Each of these passages has faults of its own, but, quite apart from
avoidable ugliness, two qualities are common to all of them. The first is
staleness of imagery; the other is lack of precision. The writer either has
a meaning and cannot express it, or he inadvertently says something else, or
he is almost indifferent as to whether his words mean anything or not. This
mixture of vagueness and sheer incompetence is the most marked
characteristic of modern English prose, and especially of any kind of
political writing. As soon as certain topics are raised, the concrete melts
into the abstract and no one seems able to think of turns of speech that are
not hackneyed: prose consists less and less of words chosen for the sake of
their meaning, and more and more of phrases tacked together like the
sections of a prefabricated henhouse. I list below, with notes and examples,
various of the tricks by means of which the work of prose construction is
habitually dodged:

Dying metaphors. A newly invented metaphor assists thought by evoking a
visual image, while on the other hand a metaphor which is technically "dead"
(e.g. iron resolution ) has in effect reverted to being an ordinary word and
can generally be used without loss of vividness. But in between these two
classes there is a huge dump of worn-out metaphors which have lost all
evocative power and are merely used because they save people the trouble of
inventing phrases for themselves. Examples are: Ring the changes on, take up
the cudgel for, toe the line, ride roughshod over, stand shoulder to
shoulder with, play into the hands of, no axe to grind, grist to the mill,
fishing in troubled waters, on the order of the day, Achilles' heel, swan
song, hotbed . Many of these are used without knowledge of their meaning
(what is a "rift," for instance?), and incompatible metaphors are frequently
mixed, a sure sign that the writer is not interested in what he is saying.
Some metaphors now current have been twisted out of their original meaning
withouth those who use them even being aware of the fact. For example, toe
the line is sometimes written as tow the line . Another example is the
hammer and the anvil , now always used with the implication that the anvil
gets the worst of it. In real life it is always the anvil that breaks the
hammer, never the other way about: a writer who stopped to think what he was
saying would avoid perverting the original phrase.
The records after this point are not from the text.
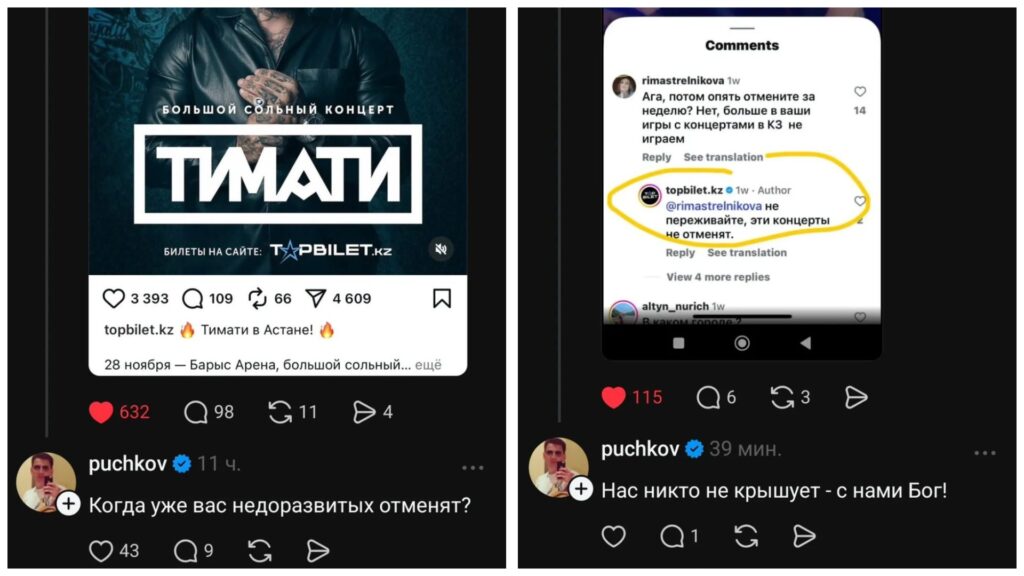Open puchkov profile name in right post

coord(639,449)
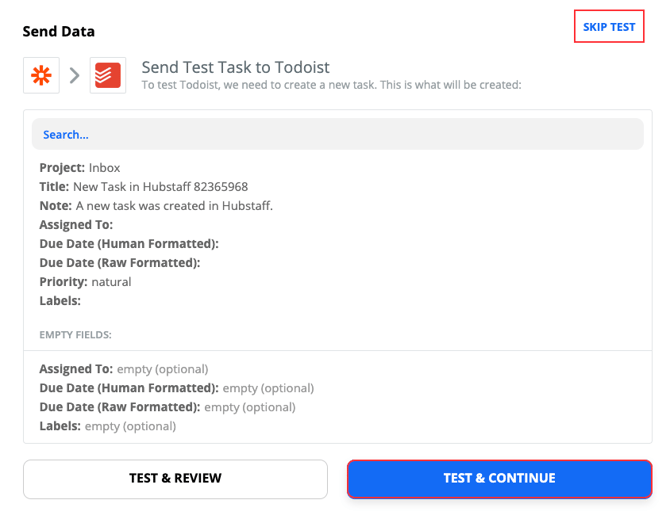The width and height of the screenshot is (670, 519).
Task: Click Labels: empty (optional) entry
Action: (107, 426)
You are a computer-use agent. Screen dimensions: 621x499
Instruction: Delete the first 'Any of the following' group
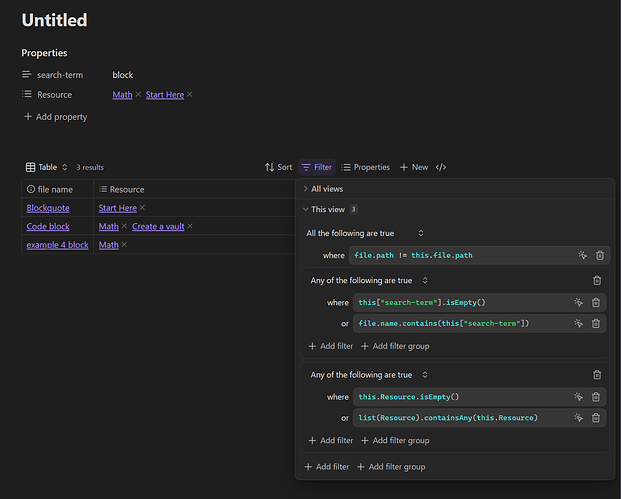click(597, 281)
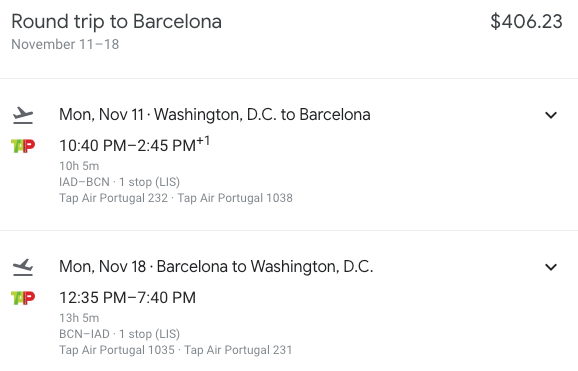Click the IAD–BCN 1 stop (LIS) line
Image resolution: width=578 pixels, height=371 pixels.
coord(119,182)
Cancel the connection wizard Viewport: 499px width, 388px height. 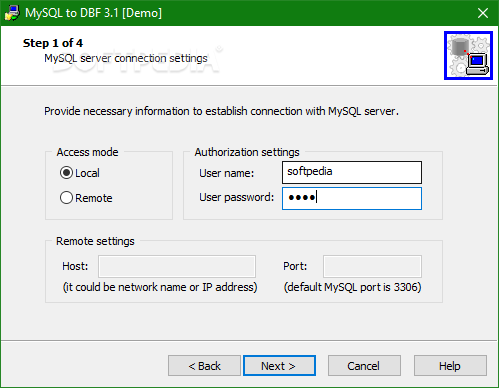coord(364,366)
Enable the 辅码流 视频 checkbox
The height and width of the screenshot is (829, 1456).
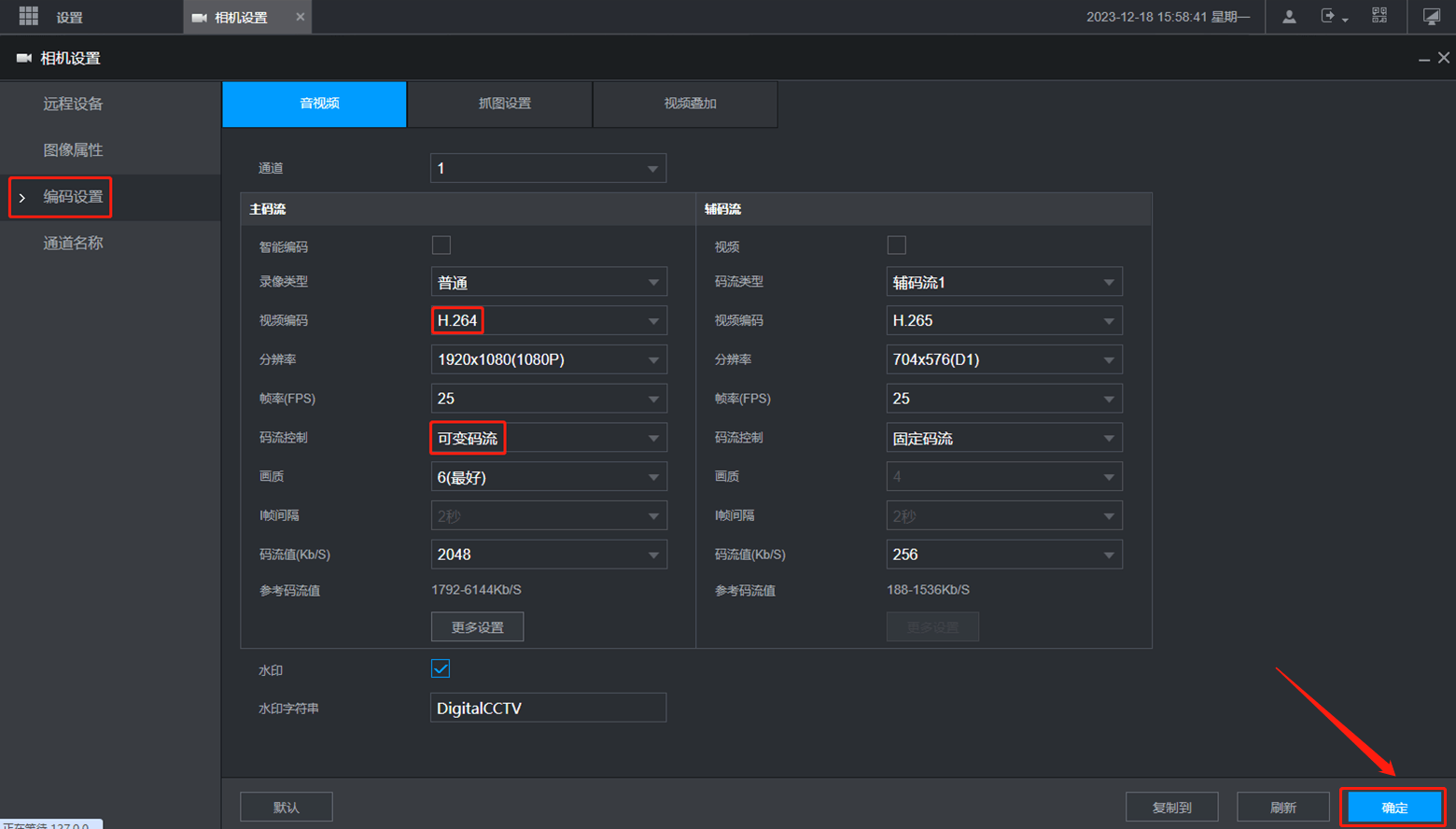click(x=896, y=246)
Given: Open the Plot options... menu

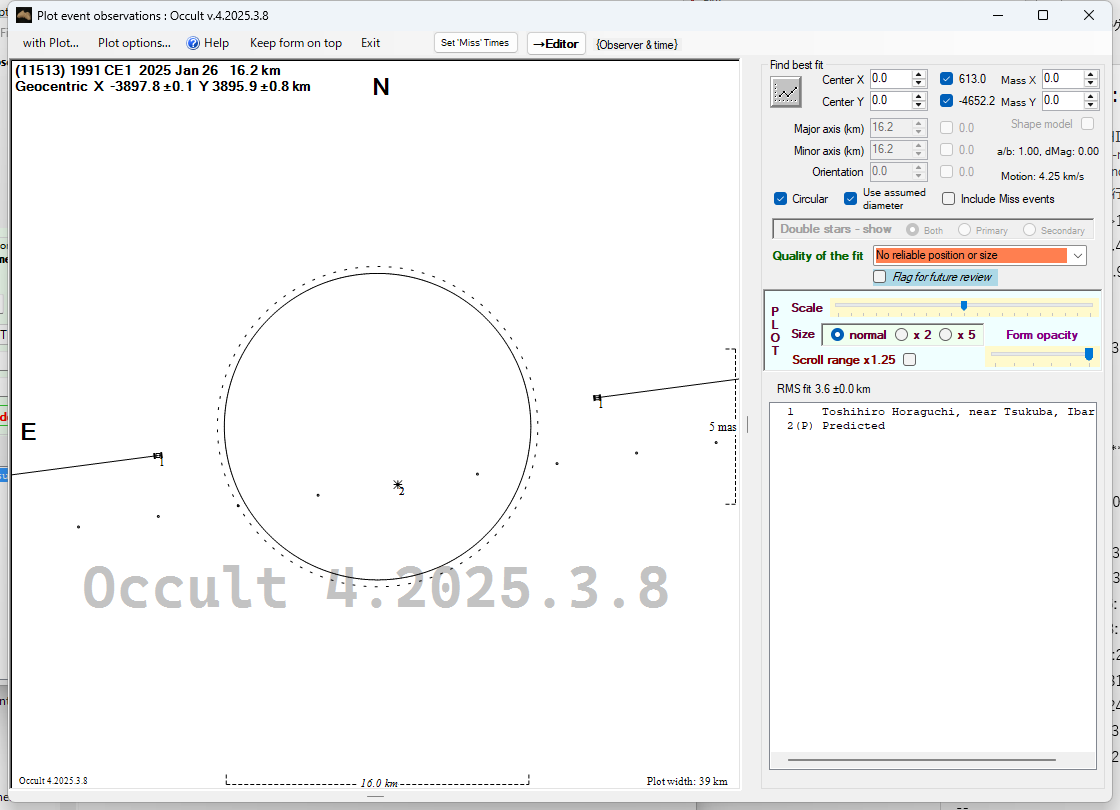Looking at the screenshot, I should click(134, 43).
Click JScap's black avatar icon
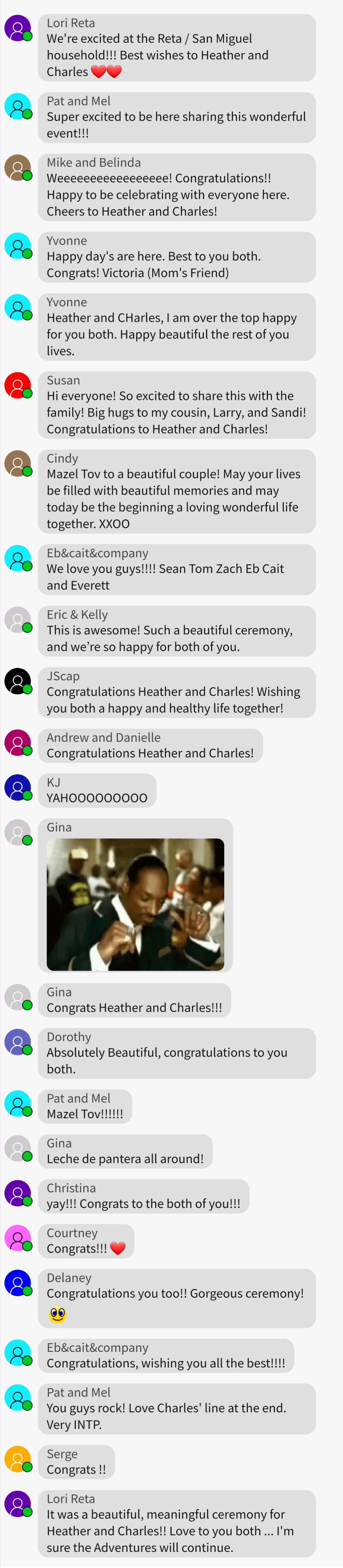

Operators or verbal false limbs. These save the trouble of picking out
appropriate verbs and nouns, and at the same time pad each sentence with
extra syllables which give it an appearance of symmetry. Characteristic
phrases are render inoperative, militate against, make contact with, be
subjected to, give rise to, give grounds for, have the effect of, play a
leading part (role) in, make itself felt, take effect, exhibit a tendency
to, serve the purpose of, etc.,etc . The keynote is the elimination of
simple verbs. Instead of being a single word, such as break, stop, spoil,
mend, kill , a verb becomes a phrase , made up of a noun or adjective tacked
on to some general-purpose verb such as prove, serve, form, play, render .
In addition, the passive voice is wherever possible used in preference to
the active, and noun constructions are used instead of gerunds (by
examination of instead of by examining ). The range of verbs is further cut
down by means of the -ize and de- formations, and the banal statements are
given an appearance of profundity by means of the not un- formation. Simple
conjunctions and prepositions are replaced by such phrases as with respect
to, having regard to, the fact that, by dint of, in view of, in the
interests of, on the hypothesis that ; and the ends of sentences are saved
by anticlimax by such resounding commonplaces as greatly to be desired,
cannot be left out of account, a development to be expected in the near
future, deserving of serious consideration, brought to a satisfactory
conclusion , and so on and so forth.

Pretentious diction. Words like phenomenon, element, individual (as noun),
objective, categorical, effective, virtual, basic, primary, promote,
constitute, exhibit, exploit, utilize, eliminate, liquidate , are used to
dress up a simple statement and give an aire of scientific impartiality to
biased judgements. Adjectives like epoch-making, epic, historic,
unforgettable, triumphant, age-old, inevitable, inexorable, veritable , are
used to dignify the sordid process of international politics, while writing
that aims at glorifying war usually takes on an archaic color, its
characteristic words being: realm, throne, chariot, mailed fist, trident,
sword, shield, buckler, banner, jackboot, clarion . Foreign words and
expressions such as cul de sac, ancien r&eacutgime, deus ex machina, mutatis
mutandis, status quo, gleichschaltung, weltanschauung , are used to give an
air of culture and elegance. Except for the useful abbreviations i.e., e.g.
, and etc. , there is no real need for any of the hundreds of foreign
phrases now current in the English language. Bad writers, and especially
scientific, political, and sociological writers, are nearly always haunted
by the notion that Latin or Greek words are grander than Saxon ones, and
unnecessary words like expedite, ameliorate, predict, extraneous,
deracinated, clandestine, subaqueous , and hundreds of others constantly
gain ground from their Anglo-Saxon numbers. The jargon peculiar to Marxist
writing (hyena, hangman, cannibal, petty bourgeois, these gentry, lackey,
flunkey, mad dog, White Guard , etc.) consists largely of words translated
from Russian, German, or French; but the normal way of coining a new word is
to use Latin or Greek root with the appropriate affix and, where necessary,
the size formation. It is often easier to make up words of this kind
(deregionalize, impermissible, extramarital, non-fragmentary and so forth)
than to think up the English words that will cover one's meaning. The
result, in general, is an increase in slovenliness and vagueness.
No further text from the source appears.